By Lois C. Henderson
Published on May 15, 2013
 

Author: Joan Strasbaugh

Publisher: Sourcebooks

ISBN-10: 1402282036

ISBN-13: 978-1402282034


Author: Joan Strasbaugh

Publisher: Sourcebooks

ISBN-10: 1402282036

ISBN-13: 978-1402282034

Just as in Jane Austen’s day, all proper young ladies had to be consummate letter writers (as witness the twenty-one letters that play a pivotal role in plot development in Pride and Prejudice), so is the modern-day woman required to be a doyen of list making (so much, in fact, that their doing so has become the subject of many a radio drama/comedy—just think of BBC Radio 4’s Kerry’s List, for one). If you think of list making as simply being a boring or mundane chore, and as a rather mechanical way of attempting to manage your increasingly hectic lifestyle, think again. It truly can be fun!

Such a sense of thoroughgoing enjoyment is conveyed through Janeite Joan Strasbaugh’s The List Lover’s Guide to Jane Austen. As befits one who is such a keen manager of aspects of the literary world that she was able to mastermind organising the Jane Austen in the Twenty-first Century Humanities Festival at the University of Wisconsin, her latest book raises the art of annotated listmaking to the level of a new art.
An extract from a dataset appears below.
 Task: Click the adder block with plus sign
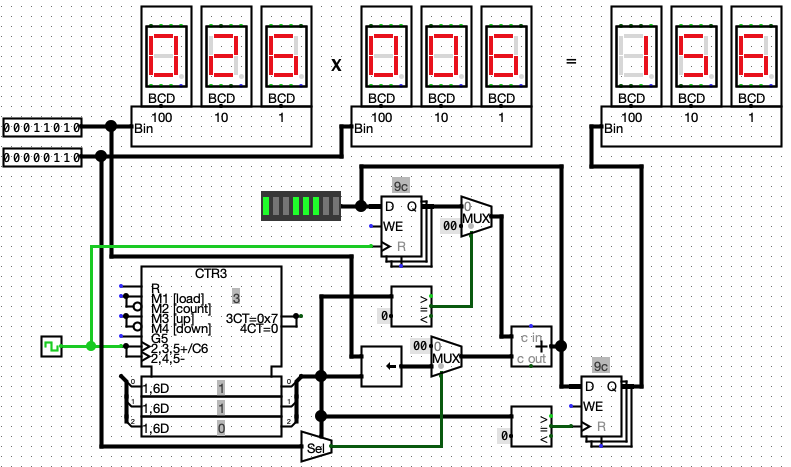[531, 346]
Not only does Strasbaugh list the details of many aspects of the great novelist Austen’s life (relating to her home, family and friends, among others) that enable one to come to a deeper understanding of her work, but she also provides valuable insights into her writing as well. Best of all, these are not simple lists of objective facts, but enrich one’s grasp on what made Austen such a successful author of universal merit and renown, by including a wealth of relevant quotations that facilitate one’s growing awareness of what gave rise to life, love and laughter during the late Eighteenth and early Nineteenth Century. The sources of said quotations are so various and varied that they provide a rich panoply of outlooks on Austen that could not otherwise easily have been incorporated into such a small volume, and in so easily readable a manner. The text is accompanied by numerous black-and-white illustrations that also serve to increase the reader’s understanding of the milieu within which Austen wrote.
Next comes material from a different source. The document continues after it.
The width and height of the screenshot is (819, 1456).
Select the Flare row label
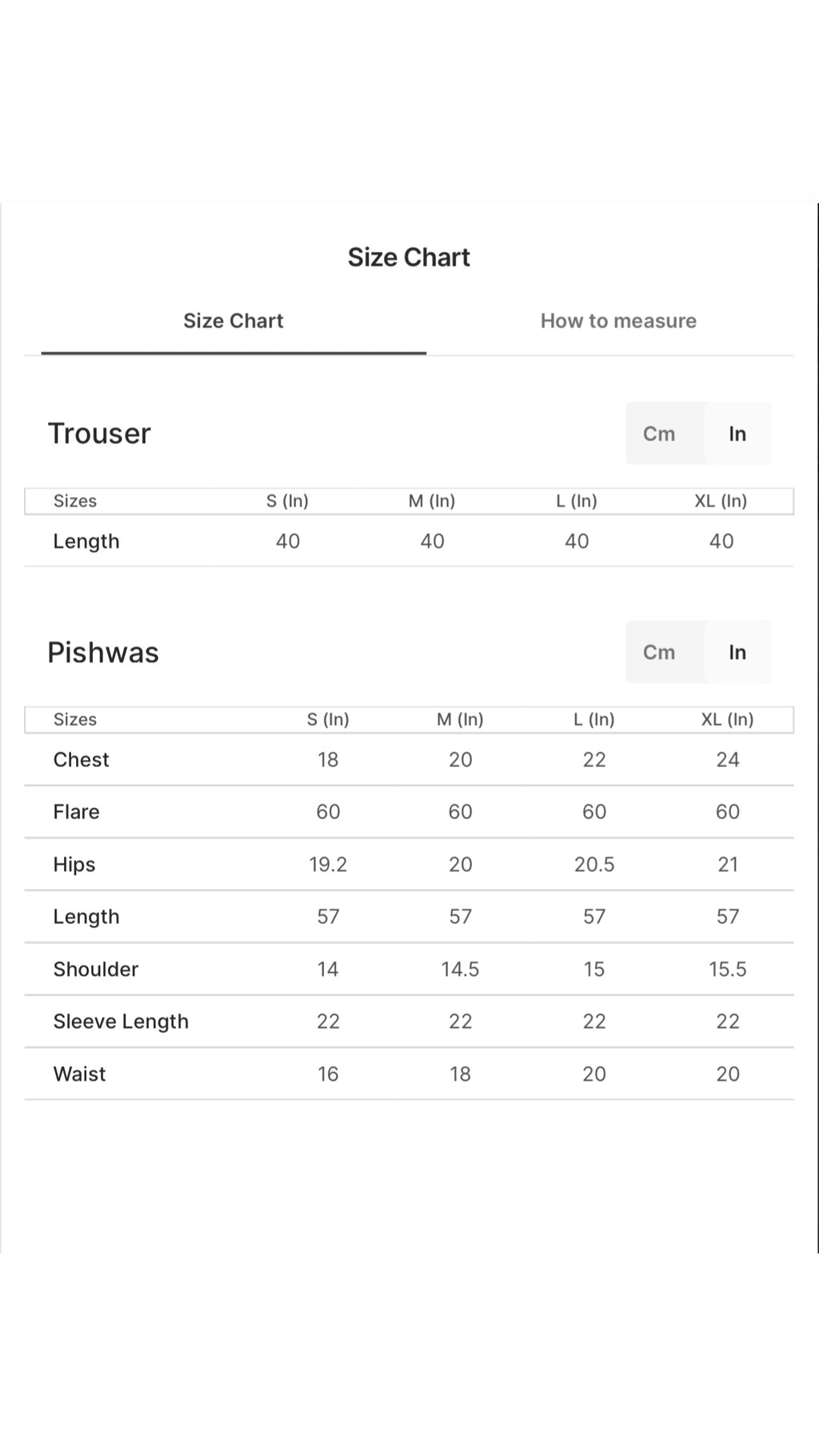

One gains the idea throughout that what Strasbaugh is attempting to do by taking what apparently is a very lighthearted approach to Jane Austen and her world is to entice prospective Janeites into a world in which she delights, for The List Lover’s Guide to Jane Austen has so many hidden depths that it is a provocative and stimulating work, despite its relatively slim size (224 pages in all). A work that deserves to be popular, The List Lover’s Guide could just as easily grace a young girl’s locker as it could an academic’s bookshelf. In short, Strasbaugh deserves to be commended for making a subject that has elicited so much intellectual debate over the years so accessible to all and sundry in the current day.